In a related matter it is clear we can say use an arbitary field to indicate it is a field tiddler eg field-description but this is somewhat arbitary, and one needs to remember what it is. I have come to the conclusion we need a defacto standard of a tiddler-type where we can indicate it is a field-tiddler, field-type-tiddler and other forms like contact, bookmark, organisation, domain, project etc…

  • However as discussed above one tiddler can quite easily have more than one role so perhaps tiddler-types (field) could be a list of roles, or we could use a tiddler-roles field?
  • We may then simple add another role or type to the list to create a field tiddler. The view template can then add a panel to any tiddler found to have the field role (or other roles). Such pannels can be turned off globaly with $:/config/design-mode=no
    • We can have a cascade option for loading the correct view template, body template(s) etc… for each role provisioned in advance, just use them as needed.

I am not sure I grasp this. With my own deep knowledge to TiddlyWiki I feel I need to mature what we already have.

If it may help, when you go into tiddlywikis editor and have a custom field its editable towards the bottom of the page. Where you will see the field name in text as a lable to the field. This is where we were proposing having that fieldname link to a tiddler of the same name, like tag tiddlers (the tag pills) link to a tiddler with the tags name, at first missing, if you create a tiddler from a tag, we call it a “tag tiddler” and this topics idea was to also have “field tiddlers” and there in we can start to build additional features as we do for “tag tiddlers” that can have a caption, description, icon color etc…

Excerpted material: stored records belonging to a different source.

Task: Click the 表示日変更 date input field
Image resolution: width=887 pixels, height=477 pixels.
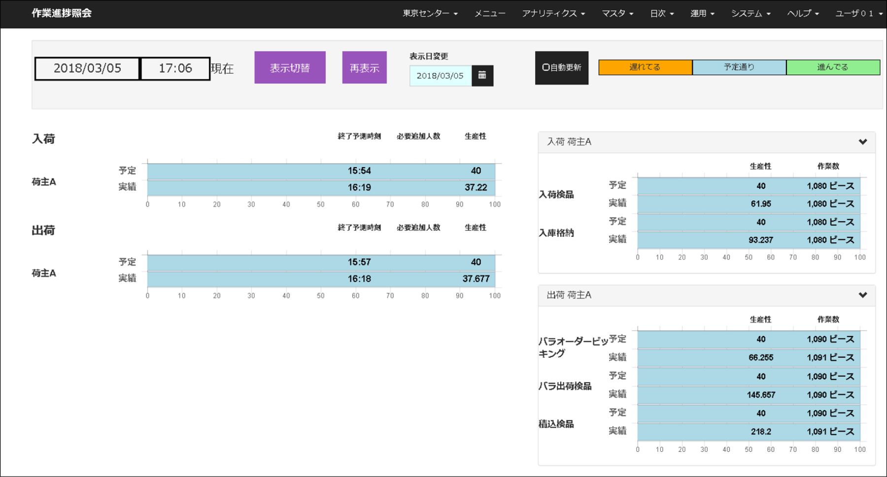Action: point(440,75)
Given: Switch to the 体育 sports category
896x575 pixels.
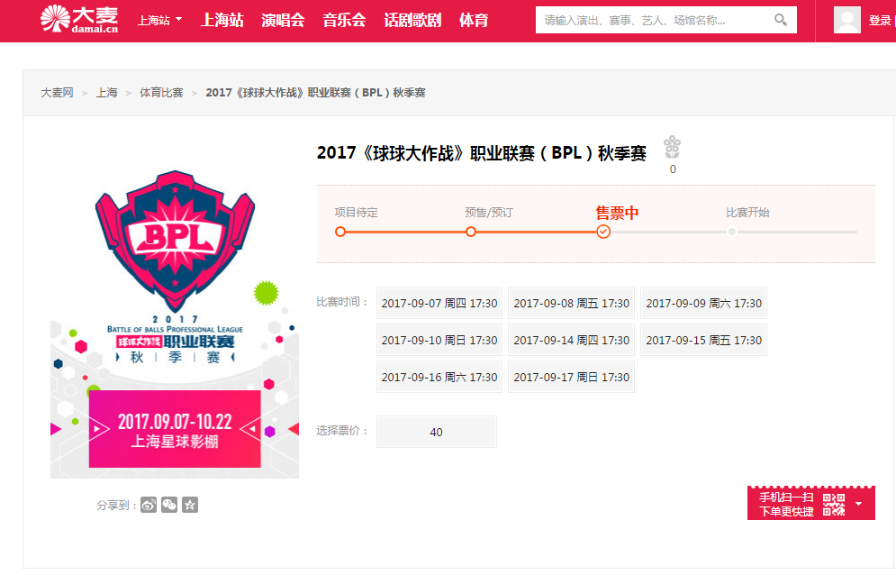Looking at the screenshot, I should 475,18.
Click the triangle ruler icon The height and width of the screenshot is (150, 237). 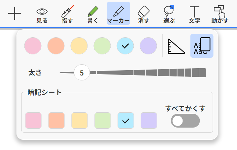point(176,46)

  • However in the case of field tiddlers we can start to introduce field-types, selection filters and value and more.

From the perspective of improving TiddlyWiki, there’s no point in discussing it further, because my solution doesn’t utilize TiddlyWiki’s data structure at all.

I fully understand what this thread is discussing. In the demo, clicking the field name brings up the field tiddler. Within the field tiddler, you can see all the values for that field, as well as which tiddlers contain values for that field. My solution can fully achieve this effect.

Of course you should! You clearly have something interesting to offer.

But I’ve invested a reasonable amount of time in trying to understand ssspc. While I think I’ve grasped the basics, I also haven’t seen any use-cases where I would choose it over other TW techniques. Perhaps at some point I’ll have a moment of enlightenment where this suddenly makes sense to me. I haven’t gotten there yet, though.